Head-to-head

Benchmarks

Every number below has a reproducible notebook, a public adapter, and an eval config. No headline results without public artifacts.

Qwen3.5-4B · Stage Gate 3 Phase A (GSM8K)

per-token mech-reward · LoRA r=32 · LR=3e-6 · λ=0.1

Download adapter
GSM8K baseline
64%
R1 trained
83%
Δ lift
+19 pp
Effective steps
168
MMLU Δ
+4.5 pp
Hack rate Δ
+4 pp
within 95% CI

Per-token SAE-feature reward lifts Qwen3.5-4B from 64% → 83% on GSM8K in 168 effective training steps, +7pp above the same-SAE trajectory-level G2 R1 ceiling (76%). MMLU non-regressed. Hack rate within baseline 95% CI.

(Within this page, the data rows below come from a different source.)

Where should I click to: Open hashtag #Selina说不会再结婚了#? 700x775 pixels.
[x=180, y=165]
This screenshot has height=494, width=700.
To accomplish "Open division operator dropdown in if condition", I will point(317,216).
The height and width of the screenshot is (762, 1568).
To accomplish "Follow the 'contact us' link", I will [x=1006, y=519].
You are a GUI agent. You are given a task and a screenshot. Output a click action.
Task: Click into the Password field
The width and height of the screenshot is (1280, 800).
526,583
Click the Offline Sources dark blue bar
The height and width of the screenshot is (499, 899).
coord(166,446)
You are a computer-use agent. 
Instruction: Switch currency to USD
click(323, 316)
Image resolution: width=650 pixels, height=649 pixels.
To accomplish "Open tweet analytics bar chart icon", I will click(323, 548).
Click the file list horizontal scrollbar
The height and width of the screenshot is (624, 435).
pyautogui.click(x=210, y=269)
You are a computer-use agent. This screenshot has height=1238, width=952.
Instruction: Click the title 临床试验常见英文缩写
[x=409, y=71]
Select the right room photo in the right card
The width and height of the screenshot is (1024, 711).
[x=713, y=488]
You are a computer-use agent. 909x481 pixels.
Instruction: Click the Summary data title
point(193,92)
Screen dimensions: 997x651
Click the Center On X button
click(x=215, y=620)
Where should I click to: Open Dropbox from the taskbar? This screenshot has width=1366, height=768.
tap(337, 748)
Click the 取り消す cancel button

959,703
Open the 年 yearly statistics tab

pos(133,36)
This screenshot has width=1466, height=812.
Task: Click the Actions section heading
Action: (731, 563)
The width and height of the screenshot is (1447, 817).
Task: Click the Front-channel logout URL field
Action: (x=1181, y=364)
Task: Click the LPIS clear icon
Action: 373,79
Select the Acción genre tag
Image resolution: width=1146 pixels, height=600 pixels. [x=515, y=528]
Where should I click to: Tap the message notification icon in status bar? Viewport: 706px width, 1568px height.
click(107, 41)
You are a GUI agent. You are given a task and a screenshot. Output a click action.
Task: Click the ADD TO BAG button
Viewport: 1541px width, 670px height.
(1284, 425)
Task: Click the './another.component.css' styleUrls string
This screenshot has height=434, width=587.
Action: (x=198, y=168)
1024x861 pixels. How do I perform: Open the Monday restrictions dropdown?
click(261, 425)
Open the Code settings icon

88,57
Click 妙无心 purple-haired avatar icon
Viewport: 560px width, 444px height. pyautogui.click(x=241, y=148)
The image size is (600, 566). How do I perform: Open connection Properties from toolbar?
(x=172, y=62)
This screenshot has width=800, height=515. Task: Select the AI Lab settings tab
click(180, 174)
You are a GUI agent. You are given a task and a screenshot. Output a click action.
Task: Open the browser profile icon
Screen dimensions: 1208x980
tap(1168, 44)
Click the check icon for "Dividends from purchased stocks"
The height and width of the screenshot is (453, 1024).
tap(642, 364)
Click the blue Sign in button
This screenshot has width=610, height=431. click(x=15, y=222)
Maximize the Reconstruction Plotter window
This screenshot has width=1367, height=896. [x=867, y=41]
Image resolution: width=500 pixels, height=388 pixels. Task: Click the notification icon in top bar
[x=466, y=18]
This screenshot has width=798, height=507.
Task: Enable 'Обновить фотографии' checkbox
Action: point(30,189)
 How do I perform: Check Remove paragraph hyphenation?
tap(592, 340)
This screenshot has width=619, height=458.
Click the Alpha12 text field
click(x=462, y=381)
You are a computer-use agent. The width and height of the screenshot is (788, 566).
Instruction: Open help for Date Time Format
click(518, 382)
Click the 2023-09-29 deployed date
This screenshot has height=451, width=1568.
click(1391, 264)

Qwen3.6-35B-A3B · Stage Gate 1 (SuperGPQA)

passive correlation test · n=100 held-out · disjoint from probe set

s4_g1_summary.json
Spearman ρ
0.522
Pearson r
0.537
p-value
2.62e-08
Held-out N
100

First cross-architecture validation. SAE trained on 92M tokens (46% of Qwen3.5-4B budget) already matches Qwen3.5-4B correlation level (ρ=0.540). Signal transfers to triple-hybrid MoE.

Prior work comparison

GSM8K lift across published SAE-based RL methods

MethodModelApproachGSM8K Δ
CRL (Cho et al. 2026)Gemma-2-2BPPO with SAE features as action space+1.03 pp
mechreward (ours, G3 Phase A)Qwen3.5-4BGRPO with per-token SAE-sparse reward+19 pp

19× larger gain than CRL. Method difference (dense reward vs sparse action selection), model difference (Qwen3.5 is stronger math base than Gemma-2), and training scale all contribute. Methods are complementary, not competing.